In [1]:
import datetime as dt
import geopandas as gpd
import pandas as pd

#import create_calenviroscreen_lehd_data
import utils
import shared_utils

from siuba import *



## Compare `shape_frequency`

Break down each step and figure out why going into `shape_frequency_funding` the observations differ so much.

In [2]:
DATA_PATH = "./data/test/"

In [3]:
def compare_shape_frequency(DATA_PATH):
    df = pd.read_parquet(f"{DATA_PATH}shape_frequency.parquet")
    print(f"# obs: {len(df)}")
    
    group_cols = ["calitp_itp_id", "day_name"]
    df2 = df.groupby(group_cols).agg({"shape_id": "nunique"}).reset_index()
    print(f"# unique id-shape_id-day-name: {len(df2)}")
    
    group_cols = ["calitp_itp_id", "day_name"]
    df3 = df.groupby(group_cols).agg({"route_id": "nunique"}).reset_index()
    print(f"# unique id-route-id-day-name: {len(df2)}")

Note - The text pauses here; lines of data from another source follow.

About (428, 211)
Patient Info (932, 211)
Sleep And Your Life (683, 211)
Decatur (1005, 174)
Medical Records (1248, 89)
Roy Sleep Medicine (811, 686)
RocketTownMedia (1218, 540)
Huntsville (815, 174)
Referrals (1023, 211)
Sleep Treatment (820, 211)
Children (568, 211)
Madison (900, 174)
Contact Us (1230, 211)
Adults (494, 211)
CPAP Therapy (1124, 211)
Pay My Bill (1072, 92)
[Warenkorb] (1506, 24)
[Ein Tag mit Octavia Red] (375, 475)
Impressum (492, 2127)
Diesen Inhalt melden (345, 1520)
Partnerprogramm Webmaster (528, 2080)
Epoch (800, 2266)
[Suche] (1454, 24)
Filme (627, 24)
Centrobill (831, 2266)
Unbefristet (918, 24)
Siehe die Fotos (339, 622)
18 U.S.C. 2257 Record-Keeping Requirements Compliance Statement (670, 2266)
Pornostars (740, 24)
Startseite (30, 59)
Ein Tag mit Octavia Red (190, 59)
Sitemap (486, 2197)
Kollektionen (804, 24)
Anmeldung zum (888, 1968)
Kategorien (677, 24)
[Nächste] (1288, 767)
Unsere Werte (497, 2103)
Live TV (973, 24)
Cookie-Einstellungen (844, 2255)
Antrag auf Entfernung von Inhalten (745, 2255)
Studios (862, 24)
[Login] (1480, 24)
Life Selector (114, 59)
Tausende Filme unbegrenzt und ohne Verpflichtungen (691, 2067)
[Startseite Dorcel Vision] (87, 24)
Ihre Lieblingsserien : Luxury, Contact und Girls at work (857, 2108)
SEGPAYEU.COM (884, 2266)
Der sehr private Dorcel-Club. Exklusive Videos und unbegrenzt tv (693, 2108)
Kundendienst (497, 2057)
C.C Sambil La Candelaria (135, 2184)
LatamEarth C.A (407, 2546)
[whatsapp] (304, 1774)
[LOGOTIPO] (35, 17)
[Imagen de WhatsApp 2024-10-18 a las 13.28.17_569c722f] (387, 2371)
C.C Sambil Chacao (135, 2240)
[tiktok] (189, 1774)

    check_ids = [182, 4, 279]
    print(f"check specific ids: {check_ids}")
    print("Unique shape_id-day_name")
    
    display(df2[df2.calitp_itp_id.isin(check_ids)])
    print("Unique route_id-day_name")
    display(df3[df3.calitp_itp_id.isin(check_ids)])
    
    return df2, df3

In [4]:
tiff_shape, tiff_route = compare_shape_frequency("./data/test/")

# obs: 95933
# unique id-shape_id-day-name: 363
# unique id-route-id-day-name: 363
check specific ids: [182, 4, 279]
Unique shape_id-day_name


Unnamed: 0,calitp_itp_id,day_name,shape_id
0,4,Saturday,150
1,4,Sunday,150
2,4,Thursday,323
171,182,Saturday,590
172,182,Sunday,590
173,182,Thursday,683
258,279,Saturday,21
259,279,Sunday,13
260,279,Thursday,24


Unique route_id-day_name


Unnamed: 0,calitp_itp_id,day_name,route_id
0,4,Saturday,59
1,4,Sunday,59
2,4,Thursday,128
171,182,Saturday,113
172,182,Sunday,111
173,182,Thursday,112
258,279,Saturday,10
259,279,Sunday,6
260,279,Thursday,10


In [5]:
eric_shape, eric_route = compare_shape_frequency(f"{utils.GCS_FILE_PATH}")

# obs: 423216
# unique id-shape_id-day-name: 441
# unique id-route-id-day-name: 441
check specific ids: [182, 4, 279]
Unique shape_id-day_name


Unnamed: 0,calitp_itp_id,day_name,shape_id
0,4,Saturday,330
1,4,Sunday,330
2,4,Thursday,330
207,182,Saturday,734
208,182,Sunday,734
209,182,Thursday,734
327,279,Saturday,28
328,279,Sunday,28
329,279,Thursday,28


Unique route_id-day_name


Unnamed: 0,calitp_itp_id,day_name,route_id
0,4,Saturday,128
1,4,Sunday,128
2,4,Thursday,128
207,182,Saturday,118
208,182,Sunday,118
209,182,Thursday,118
327,279,Saturday,10
328,279,Sunday,10
329,279,Thursday,10


Interestingly, Eric pulls same number of route_ids for each day_name, but mine fluctuates.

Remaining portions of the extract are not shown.